Since the "Islamic State of Iraq and Syria" (ISIS) was expelled from the area along Lebanon's border with Syria, normal relations are beginning to resume between Arsal residents and Syrian refugees, local officials tell Al-Mashareq.
The group's presence had fueled tensions between local and refugee communities by undermining security and eroding trust, they said, noting that since ISIS fighters left Lebanon on August 27th, relations have improved.
Arsal businessman Hakam al-Fleiti, 25, told Al-Mashareq his relationship with Saleh Mohammed, a 23-year-old Syrian refugee, is reflective of the improved ties between the two communities.
"We lived through years of fear and were reluctant to speak to refugee youth for fear they were terrorists," al-Fleiti said.
Today, he added, "the armed militant presence is no more" and the motorbikes that used to strike fear in the town are gone.
"Things have returned to normal and those who remain are civilians with whom we live in peace that we hope will be lasting," he said.
"In the past, I used to be afraid of being in the town’s squares for fear of being mistaken for a terrorist, and many avoided me," Mohammed told Al-Mashareq. "Today, however, I have friends in Arsal and they are helping me find work."

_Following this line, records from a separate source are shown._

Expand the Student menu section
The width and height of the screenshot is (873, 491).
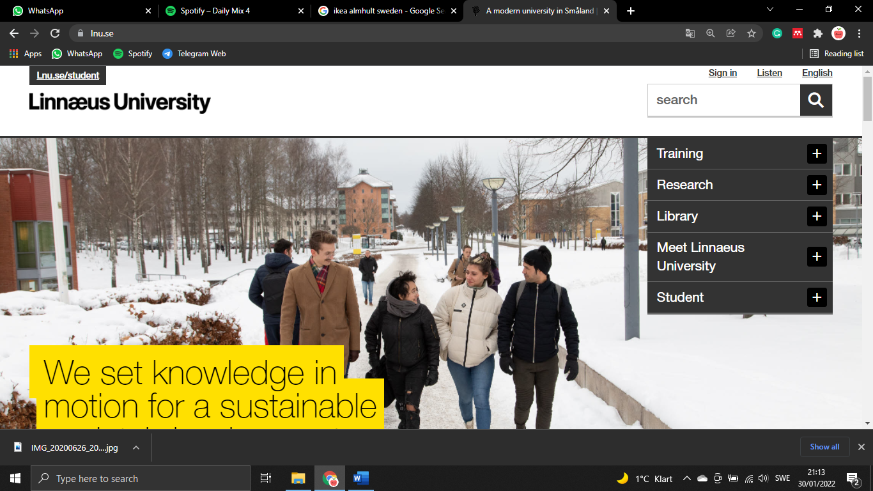(816, 297)
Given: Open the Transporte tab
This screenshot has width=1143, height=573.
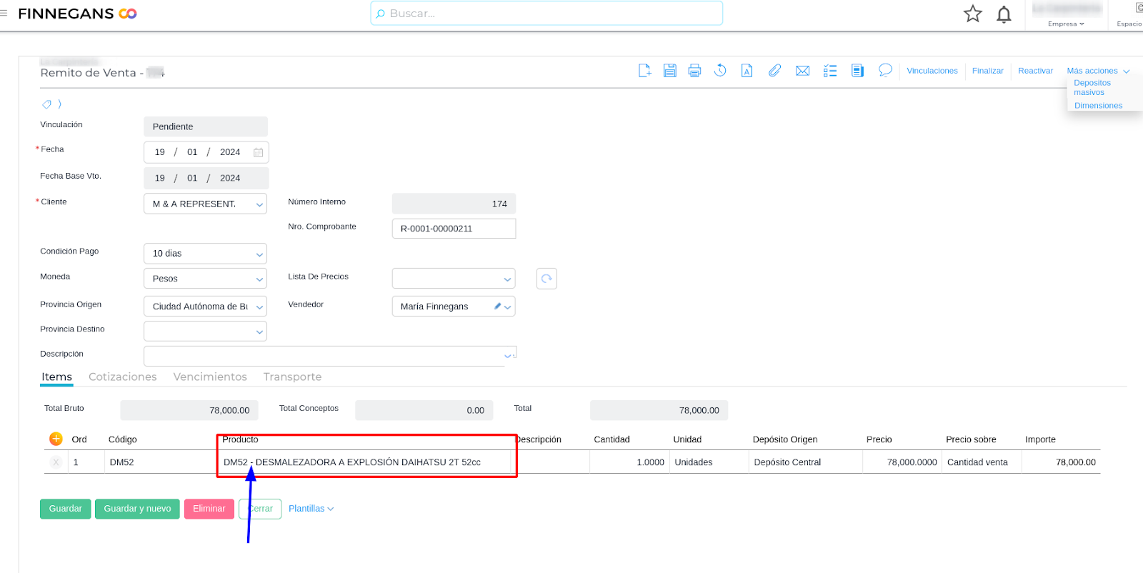Looking at the screenshot, I should point(292,377).
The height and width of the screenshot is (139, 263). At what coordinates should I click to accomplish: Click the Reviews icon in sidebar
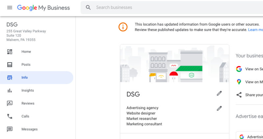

"The situation for the refugees is better now that ISIS and al-Nusra Front (ANF) have left town," said Syrian refugee Khalid Raad, principal of the Bunat al-Mustaqbal (Builders of the Future) school in Arsal's al-Mualimin refugee camp.
The absence of armed militants in Arsal and its camps has "made it safer for us as Syrians, and for Arsal residents", he told Al-Mashareq.

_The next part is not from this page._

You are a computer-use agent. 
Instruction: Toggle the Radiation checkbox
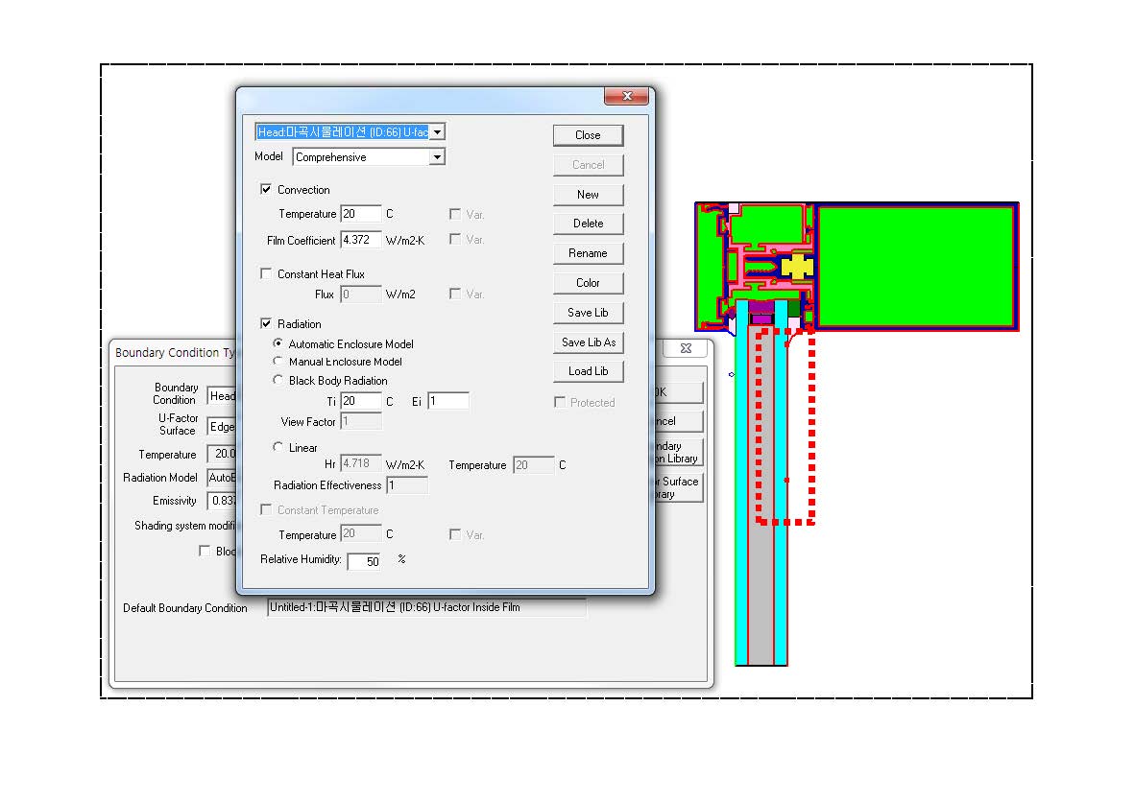coord(266,324)
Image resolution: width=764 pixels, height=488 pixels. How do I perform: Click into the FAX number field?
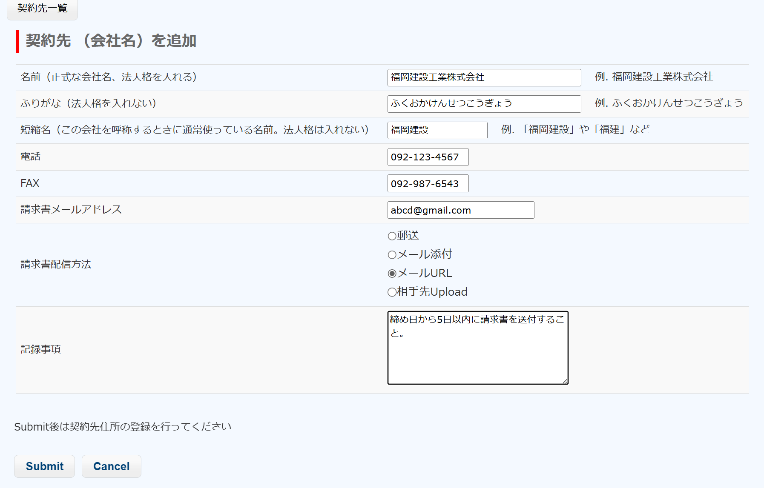[x=428, y=183]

An estimated 60,000 refugees remain in the Arsal area today, distributed among 110 camps, he said, with a few living in rented residences.
"The camps are now under control, and the director of each camp has compiled lists of the full names of all camp residents, so there are no more fake or assumed names," Raad said.
"We are free of the presence of ISIS and ANF among us, and all those who remain want to live in peace," he said, adding that the remaining refugees "want to live with respect for the army, official institutions and Lebanese laws".
According to Raad, requests have been submitted to the Lebanese Directorate of General Security to resolve the status of Syrian youth, in order to make their presence legal and regulated, so that they can work outside the town.
Those who remain in Arsal are civilians who look forward to receiving assistance from international organisations, which had not been able to access Arsal due to the presence of armed groups, he added.
Welcoming refugees as guests
Syrian refugees who remain in Arsal are "civilians whom we have welcomed and still do", Arsal deputy mayor Rima Karnabi told Diyaruna.
"After Operation Fajr al-Juroud (Al-Juroud Dawn), Arsal was happy to see the terrorists leave in several batches," she told Al-Mashareq.
Fears and security concerns began to subside as soon as they left and the residents reclaimed their town, she said.
Karnabi described current relations between town residents and refugees as "very normal", noting that when the extremists left the area, "both the residents and refugees breathed a sigh of relief".
When the Lebanese army enters Arsal and begins conducting patrols "the municipality will conduct a census to ascertain the number of remaining refugees", she said.
This will take place in order to re-organise their presence in the town and surrounding areas, and possibly find places where they can reside until they return to Syria, she said.
Karnabi noted that the refugees "are still distributed among 110 camps, and the only refugees who left were ISIS and ANF followers".